Home Birth on the Rise
The rate of home birth in the United States has made a dramatic upturn since 2004, reversing a trend of decline throughout the 1990s. Home birth increased 29 percent between 2004 and 2009, from 0.56 percent of all births to 0.72, almost 30,000 births according to the Centers for Disease Control and Prevention (CDC.) The CDC report was not clear about why the increase is occurring. But researchers who are watching the trend suggested that the increase in home births has to do with women wanting to have control over the amount and types of maternity care procedures they experience, indicating individual preferences for lower-intervention birth, including lower cesarean section. Lead researcher, Dr. Marian McDorman stated, “Women may prefer a home over a hospital birth for a variety of reasons including a desire for a low intervention birth in a familiar environment surrounded by family and friends,” MacDorman said. “Cultural or religious concerns, lack of transportation in rural areas and cost factors may also play a role as total costs for home births are about 1/3 those for a hospital birth.”
- After a decline from 1990 to 2004, the percentage of U.S. births that occurred at home increased by 29%, from 0.56% of births in 2004 to 0.72% in 2009.
- For non-Hispanic white women, home births increased by 36%, from 0.80% in 2004 to 1.09% in 2009. About 1 in every 90 births for non-Hispanic white women is now a home birth. Home births are less common among women of other racial or ethnic groups.
- Home births are more common among women aged 35 and over, and among women with several previous children.
- Home births have a lower risk profile than hospital births, with fewer births to teenagers or unmarried women, and with fewer preterm, low birthweight, and multiple births.
- The percentage of home births in 2009 varied from a low of 0.2% of births in Louisiana and the District of Columbia, to a high of 2.0% in Oregon and 2.6% in Montana.
References for this section
1. Perkins, Barbara Bridgman.
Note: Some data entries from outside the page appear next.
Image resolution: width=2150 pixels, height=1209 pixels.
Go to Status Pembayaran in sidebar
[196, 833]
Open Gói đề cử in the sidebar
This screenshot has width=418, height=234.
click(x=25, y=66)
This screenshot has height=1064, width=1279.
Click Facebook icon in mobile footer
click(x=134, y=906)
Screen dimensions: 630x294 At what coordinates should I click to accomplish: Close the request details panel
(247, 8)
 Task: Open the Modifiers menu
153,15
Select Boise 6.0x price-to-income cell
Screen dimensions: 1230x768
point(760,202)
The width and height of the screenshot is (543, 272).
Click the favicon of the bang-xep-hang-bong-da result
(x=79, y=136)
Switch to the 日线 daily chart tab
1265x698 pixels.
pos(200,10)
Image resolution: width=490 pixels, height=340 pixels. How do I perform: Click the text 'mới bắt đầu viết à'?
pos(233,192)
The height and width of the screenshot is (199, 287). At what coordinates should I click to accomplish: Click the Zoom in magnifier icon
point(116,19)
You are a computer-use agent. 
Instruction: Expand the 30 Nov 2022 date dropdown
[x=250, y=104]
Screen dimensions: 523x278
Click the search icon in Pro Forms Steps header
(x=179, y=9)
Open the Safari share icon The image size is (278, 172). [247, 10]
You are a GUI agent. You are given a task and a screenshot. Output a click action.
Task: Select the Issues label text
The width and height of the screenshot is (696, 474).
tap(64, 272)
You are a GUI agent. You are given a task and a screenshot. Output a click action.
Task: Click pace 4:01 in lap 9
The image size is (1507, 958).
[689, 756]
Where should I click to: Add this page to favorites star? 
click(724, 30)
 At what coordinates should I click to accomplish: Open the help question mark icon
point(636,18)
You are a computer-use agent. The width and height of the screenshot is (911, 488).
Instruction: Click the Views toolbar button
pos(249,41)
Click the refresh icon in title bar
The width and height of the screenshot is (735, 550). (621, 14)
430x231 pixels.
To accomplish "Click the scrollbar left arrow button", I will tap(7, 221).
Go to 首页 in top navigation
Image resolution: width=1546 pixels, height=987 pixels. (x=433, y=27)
The Medical Delivery Business: Health Reform, Childbirth, and the Economic Order. New Brunswick: Rutgers University Press, 2004.
2. Sakala, Carol and Maureen P. Corry. Evidence-based Maternity Care: What It Is and What It Can Achieve. New York: Milbank Memorial Fund, 2008.
3. McDorman, Marian F., T.J. Mathews and Eugene Declercq. Home Births in the United States, 1990-2001. Centers for Disease Control & Prevention, NCHS Date Brief, Number 84, January 2012.